In Petitioner's case, the state court excluded the evidence on the grounds that it was not relevant and would pose an undue risk of prolonging the trial. These reasons are not so arbitrary or disproportionate that the exclusion of the evidence infringed on Petitioner's due process rights.

However, Even if the exclusion rose to a due process violation, any error was harmless. Brecht, 507 U.S. at 623. As previously noted, there was ample evidence of Petitioner's guilt, including eyewitness statements and the deathbed statement of the victim.

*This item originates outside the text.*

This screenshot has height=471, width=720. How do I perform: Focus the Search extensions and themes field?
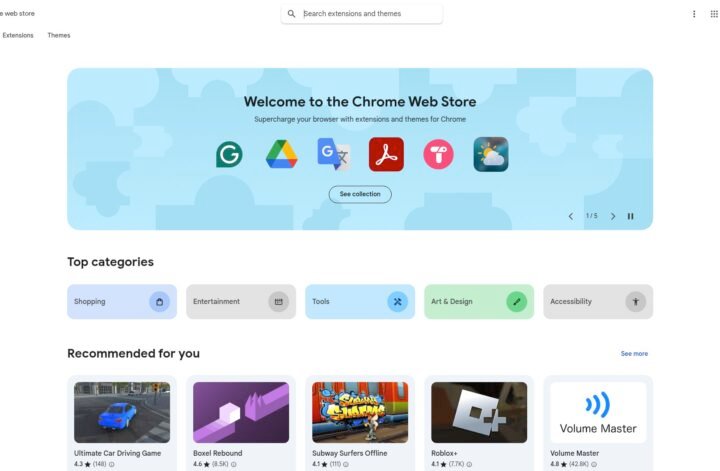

Based on the foregoing, the Court finds that the California court's rejection of Petitioner's claim was neither contrary to, nor involved an unreasonable application of, clearly established federal law, as determined by the United States Supreme Court. Thus, habeas relief is not warranted on this claim.

VII.

RECOMMENDATION

IT THEREFORE IS RECOMMENDED that the District Court issue an Order: (1) approving and adopting this Supplemental Report and Recommendation; and (2) directing that Judgment be entered denying the Petition and dismissing this action with prejudice.

FootNotes


1. Petitioner also filed a petition for review in the California Supreme Court. On March 26, 2003, the supreme court denied the petition. (Answer Ex. F.)
2. The Court takes judicial notice of the state appellate court records for Petitioner's cases which are available on the Internet at http://appellatecases. courtinfo.ca.gov. See Smith v. Duncan, 297 F.3d 809, 815 (9th Cir. 2002) (federal courts may take judicial notice of relevant state court records in federal habeas proceedings).
3. "1RT" and "2RT" refer respectively to the Reporter's Transcripts from Petitioner's trial (Los Angeles Superior Court case number TA100412; Court of Appeal case number B15420), and from the evidentiary hearing ordered by the California Court of Appeal (Los Angeles Superior Court case number TA100412; Court of Appeal case number B170336).
4. "Factual determinations by state courts are presumed correct absent clear and convincing evidence to the contrary . . . ." Miller-El v. Cockrell, 537 U.S. 322, 340, 123 S.Ct. 1029, 154 L. Ed. 2d 931 (2003) (citing 28 U.S.C. § 2254(e)(1)). Recent Ninth Circuit cases have accorded the factual summary set forth in an opinion of the California Court of Appeal a presumption of correctness pursuant to 28 U.S.C. § 2254(e)(1). See, e.g., Moses v. Payne, 555 F.3d 742, 746 n.1 (9th Cir. 2009) (citations omitted); Slovik v. Yates, 556 F.3d 747, 749 n.1 (9th Cir. 2009).